▸ Consigna: Reescribe el tramo del texto sobre La gran seducción que va de "Una fotografía excelente." a "en Sundance 2004." y cambia "fotografía" por "iluminación".

*** Texto original

En un lugar lejano y con una atmósfera de chimeneas humeantes habita Germain Lesage (Raymond Bouchard). El lugar es Sainte-Marie-La-Mauderne. Germain y los demás hombres del pueblo caminan mes tras mes a la ventanilla del banco para cobrar su subsidio de desempleo. La pesca ya no da para sobrevivir. El paro desgasta la felicidad del pueblo día a día, unos optan por emigrar, otros, como Germain, se resisten a ello. La única solución para la prosperidad de Sainte-Marie es la instalación de una fábrica, pero desde la ciudad les piden un requisito: un médico. Sin médico no hay fábrica. ¿Quién querrá cambiar una consulta cosmopolita por la vida tranquila vida de esta villa? ¿Y si el foráneo llega y al conocerles no quiere quedarse? Germain, su amigo Yvon (Pierre Collin), Henri (Benoît Brière), el “mejor” situado del pueblo, y Eve (Lucie Laurier), la chica más guapa del lugar, tendrán mucho que ver con esa decisión. La vida nunca es lo que parece y ellos pueden hacer que parezca mucho mejor de lo que es. Christopher (David Boutin), médico dedicado a retocar tabiques nasales y a modelar pómulos llega a Sainte-Marie por un mes. La gran seducción acaba de comenzar.
Hay cosas en la vida que te recuerdan a otras. A veces sucede con más intensidad. En La gran seducción ocurre eso. Es una película que evoca a otras. Te gustará si admiraste la ingenuidad de Chocolat, si te divertían los esfuerzos desmesurados por agradar a los americanos de los habitantes de Villar del Río en Bienvenido Mister Marshall, y si la atmósfera de paro y sencillez que recrea Los lunes al sol no te descolocó. La gran seducción es, ante todo, comedia. Es una película de la cotidianidad, crítica con la imagen de modernidad y perfección que rodea el mundo, y que se ríe de la banca privada y de los cajeros automáticos.
Una fotografía excelente. Unas interpretaciones sin mancha de suciedad y, eso sí, un poquito de metraje más del necesario. No es un guión que contenga varios conflictos y se llega a hacer algo previsible y reiterativo.
Dirigida por el debutante Jean-François Pouliot con guión de Ken Scott, ha recibido el premio a la mejor película en Sundance 2004.

******
*** Extractos de datos

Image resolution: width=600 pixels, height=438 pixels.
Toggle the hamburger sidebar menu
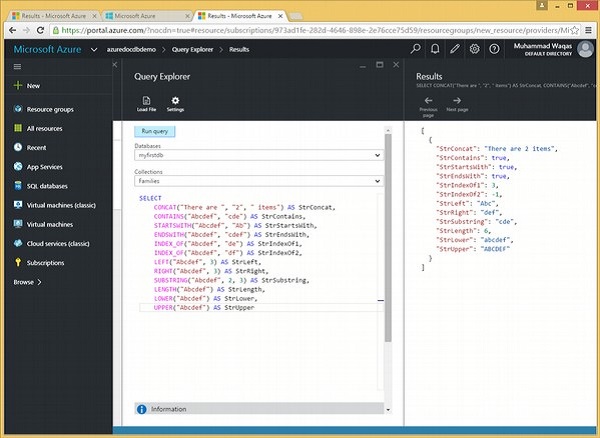point(17,66)
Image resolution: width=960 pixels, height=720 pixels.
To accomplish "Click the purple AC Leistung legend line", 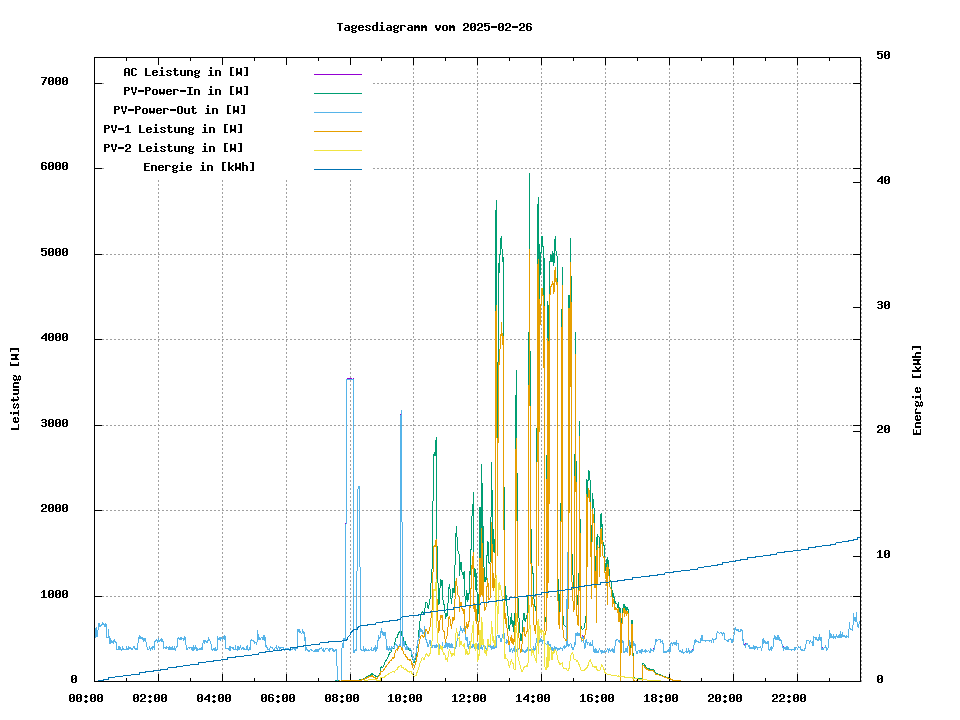I will [337, 74].
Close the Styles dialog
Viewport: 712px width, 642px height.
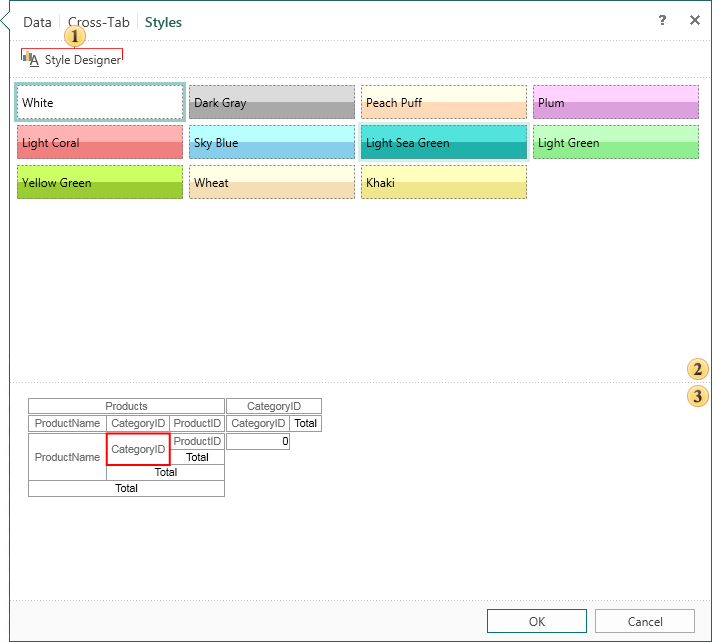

******

▸ Resultado:
Una iluminación excelente. Unas interpretaciones sin mancha de suciedad y, eso sí, un poquito de metraje más del necesario. No es un guión que contenga varios conflictos y se llega a hacer algo previsible y reiterativo.
Dirigida por el debutante Jean-François Pouliot con guión de Ken Scott, ha recibido el premio a la mejor película en Sundance 2004.